• Work request:
Within this listing, how many lines include the word "will"? Only the number should be given.

• Source material:
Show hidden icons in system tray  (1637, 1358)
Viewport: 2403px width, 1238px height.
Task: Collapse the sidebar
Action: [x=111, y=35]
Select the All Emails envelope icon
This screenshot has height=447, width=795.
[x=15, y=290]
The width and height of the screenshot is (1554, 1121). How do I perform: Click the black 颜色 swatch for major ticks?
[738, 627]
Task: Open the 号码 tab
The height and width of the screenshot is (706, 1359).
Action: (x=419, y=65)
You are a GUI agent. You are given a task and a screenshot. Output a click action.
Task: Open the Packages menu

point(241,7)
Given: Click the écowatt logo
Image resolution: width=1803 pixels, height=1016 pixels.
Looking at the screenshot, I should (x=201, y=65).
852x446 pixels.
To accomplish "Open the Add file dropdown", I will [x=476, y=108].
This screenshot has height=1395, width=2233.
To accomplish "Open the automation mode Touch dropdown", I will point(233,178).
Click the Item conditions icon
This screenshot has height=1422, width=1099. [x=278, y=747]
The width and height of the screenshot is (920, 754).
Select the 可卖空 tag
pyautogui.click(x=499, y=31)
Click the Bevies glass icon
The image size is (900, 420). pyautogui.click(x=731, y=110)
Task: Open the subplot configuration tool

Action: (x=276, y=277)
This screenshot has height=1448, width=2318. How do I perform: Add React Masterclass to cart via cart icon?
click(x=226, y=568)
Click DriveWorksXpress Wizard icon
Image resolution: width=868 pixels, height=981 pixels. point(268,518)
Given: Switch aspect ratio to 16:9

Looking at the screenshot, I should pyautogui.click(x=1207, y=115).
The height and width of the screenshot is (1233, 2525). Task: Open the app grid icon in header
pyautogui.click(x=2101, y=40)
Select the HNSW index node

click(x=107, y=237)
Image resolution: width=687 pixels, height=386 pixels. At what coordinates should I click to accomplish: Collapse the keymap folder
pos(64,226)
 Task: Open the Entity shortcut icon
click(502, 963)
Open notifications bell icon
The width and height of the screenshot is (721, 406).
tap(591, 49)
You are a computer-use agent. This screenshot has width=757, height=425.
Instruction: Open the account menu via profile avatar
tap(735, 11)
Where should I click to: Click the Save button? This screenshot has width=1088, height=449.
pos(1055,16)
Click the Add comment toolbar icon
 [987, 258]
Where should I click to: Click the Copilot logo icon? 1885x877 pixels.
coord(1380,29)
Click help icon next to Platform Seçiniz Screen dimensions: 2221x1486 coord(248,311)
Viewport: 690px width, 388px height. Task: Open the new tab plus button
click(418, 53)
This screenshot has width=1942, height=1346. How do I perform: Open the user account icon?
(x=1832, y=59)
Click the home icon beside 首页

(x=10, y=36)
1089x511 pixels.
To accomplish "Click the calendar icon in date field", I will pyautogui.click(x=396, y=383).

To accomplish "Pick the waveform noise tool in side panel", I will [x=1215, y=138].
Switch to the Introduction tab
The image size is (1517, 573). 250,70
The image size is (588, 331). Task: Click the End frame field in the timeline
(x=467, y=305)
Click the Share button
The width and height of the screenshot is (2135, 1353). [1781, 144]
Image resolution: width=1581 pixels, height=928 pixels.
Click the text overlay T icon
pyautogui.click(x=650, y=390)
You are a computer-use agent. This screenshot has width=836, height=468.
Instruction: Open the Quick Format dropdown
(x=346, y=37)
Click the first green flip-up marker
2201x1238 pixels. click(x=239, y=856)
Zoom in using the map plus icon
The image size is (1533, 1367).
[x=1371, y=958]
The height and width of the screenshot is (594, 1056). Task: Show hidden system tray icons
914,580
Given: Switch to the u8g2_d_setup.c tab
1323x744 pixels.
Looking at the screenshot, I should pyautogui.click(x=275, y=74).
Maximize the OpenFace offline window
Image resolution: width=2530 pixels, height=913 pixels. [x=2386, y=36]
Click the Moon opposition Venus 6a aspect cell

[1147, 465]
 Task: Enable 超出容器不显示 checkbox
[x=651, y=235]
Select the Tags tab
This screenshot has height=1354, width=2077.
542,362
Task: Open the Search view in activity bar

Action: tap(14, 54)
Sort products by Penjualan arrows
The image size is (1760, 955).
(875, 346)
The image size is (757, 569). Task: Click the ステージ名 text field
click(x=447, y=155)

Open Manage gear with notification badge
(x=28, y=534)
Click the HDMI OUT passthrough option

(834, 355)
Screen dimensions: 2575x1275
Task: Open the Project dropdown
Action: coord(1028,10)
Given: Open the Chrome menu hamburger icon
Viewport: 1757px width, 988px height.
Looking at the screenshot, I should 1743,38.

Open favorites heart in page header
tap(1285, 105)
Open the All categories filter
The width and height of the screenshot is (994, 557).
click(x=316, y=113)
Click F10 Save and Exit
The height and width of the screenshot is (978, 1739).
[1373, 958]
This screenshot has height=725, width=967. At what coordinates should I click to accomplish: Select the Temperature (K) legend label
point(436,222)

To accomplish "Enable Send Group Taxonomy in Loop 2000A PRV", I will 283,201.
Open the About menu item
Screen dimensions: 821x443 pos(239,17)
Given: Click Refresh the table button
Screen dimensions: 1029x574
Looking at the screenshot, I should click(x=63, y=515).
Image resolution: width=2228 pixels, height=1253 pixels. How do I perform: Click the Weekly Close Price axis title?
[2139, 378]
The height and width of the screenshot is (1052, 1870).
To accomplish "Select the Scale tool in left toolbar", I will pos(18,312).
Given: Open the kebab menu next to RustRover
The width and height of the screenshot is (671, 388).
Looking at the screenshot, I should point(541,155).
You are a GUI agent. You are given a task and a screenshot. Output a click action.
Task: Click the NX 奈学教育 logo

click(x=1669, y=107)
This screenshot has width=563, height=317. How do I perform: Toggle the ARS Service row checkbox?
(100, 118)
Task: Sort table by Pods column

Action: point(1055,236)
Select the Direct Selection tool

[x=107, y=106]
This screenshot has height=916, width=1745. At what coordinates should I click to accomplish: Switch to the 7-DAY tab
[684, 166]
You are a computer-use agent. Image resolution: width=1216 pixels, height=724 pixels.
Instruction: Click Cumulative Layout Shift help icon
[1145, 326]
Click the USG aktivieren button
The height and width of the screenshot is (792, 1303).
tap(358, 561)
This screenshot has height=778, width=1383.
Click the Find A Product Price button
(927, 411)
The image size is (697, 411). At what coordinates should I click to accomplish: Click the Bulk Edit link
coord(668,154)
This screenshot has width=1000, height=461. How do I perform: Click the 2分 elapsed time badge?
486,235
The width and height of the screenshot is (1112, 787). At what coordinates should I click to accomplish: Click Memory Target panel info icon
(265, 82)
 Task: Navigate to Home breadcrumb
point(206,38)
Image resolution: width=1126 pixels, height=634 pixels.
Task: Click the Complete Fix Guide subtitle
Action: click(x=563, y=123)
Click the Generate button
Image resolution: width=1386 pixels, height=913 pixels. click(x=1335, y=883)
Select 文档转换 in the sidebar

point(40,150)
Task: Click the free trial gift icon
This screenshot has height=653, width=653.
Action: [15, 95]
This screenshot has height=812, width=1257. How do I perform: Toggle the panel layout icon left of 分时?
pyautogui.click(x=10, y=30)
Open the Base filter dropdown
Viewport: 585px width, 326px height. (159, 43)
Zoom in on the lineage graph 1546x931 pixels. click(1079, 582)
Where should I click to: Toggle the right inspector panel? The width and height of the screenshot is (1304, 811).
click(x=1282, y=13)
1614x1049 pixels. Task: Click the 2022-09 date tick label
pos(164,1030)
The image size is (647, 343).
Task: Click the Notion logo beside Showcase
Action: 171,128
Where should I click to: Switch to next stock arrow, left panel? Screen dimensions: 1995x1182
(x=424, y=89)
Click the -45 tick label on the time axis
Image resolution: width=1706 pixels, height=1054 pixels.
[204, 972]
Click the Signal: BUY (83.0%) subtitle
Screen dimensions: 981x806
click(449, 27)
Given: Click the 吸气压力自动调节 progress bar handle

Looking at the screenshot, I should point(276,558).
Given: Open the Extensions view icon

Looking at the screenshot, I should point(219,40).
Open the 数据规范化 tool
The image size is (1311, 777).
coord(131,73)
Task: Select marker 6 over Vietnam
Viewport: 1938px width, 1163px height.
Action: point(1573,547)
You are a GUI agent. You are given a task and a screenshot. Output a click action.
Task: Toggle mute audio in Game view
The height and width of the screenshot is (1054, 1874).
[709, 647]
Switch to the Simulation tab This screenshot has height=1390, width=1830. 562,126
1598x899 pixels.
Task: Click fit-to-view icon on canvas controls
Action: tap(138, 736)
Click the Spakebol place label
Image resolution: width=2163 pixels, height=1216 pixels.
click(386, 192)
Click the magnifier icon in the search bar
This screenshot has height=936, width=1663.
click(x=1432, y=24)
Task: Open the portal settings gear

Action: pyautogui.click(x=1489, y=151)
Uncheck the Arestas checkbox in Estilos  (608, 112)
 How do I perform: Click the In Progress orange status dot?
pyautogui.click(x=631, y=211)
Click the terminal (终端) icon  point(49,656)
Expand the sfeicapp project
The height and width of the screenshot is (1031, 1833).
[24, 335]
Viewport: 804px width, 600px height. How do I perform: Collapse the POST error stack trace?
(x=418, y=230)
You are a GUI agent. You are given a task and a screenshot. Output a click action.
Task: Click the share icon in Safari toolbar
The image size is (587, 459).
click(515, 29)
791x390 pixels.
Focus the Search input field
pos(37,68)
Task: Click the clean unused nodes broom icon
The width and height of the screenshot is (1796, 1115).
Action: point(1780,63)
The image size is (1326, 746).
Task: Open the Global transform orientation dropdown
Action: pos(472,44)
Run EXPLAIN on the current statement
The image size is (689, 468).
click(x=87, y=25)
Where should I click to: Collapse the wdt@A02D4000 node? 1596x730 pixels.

• Answer to the exercise:
6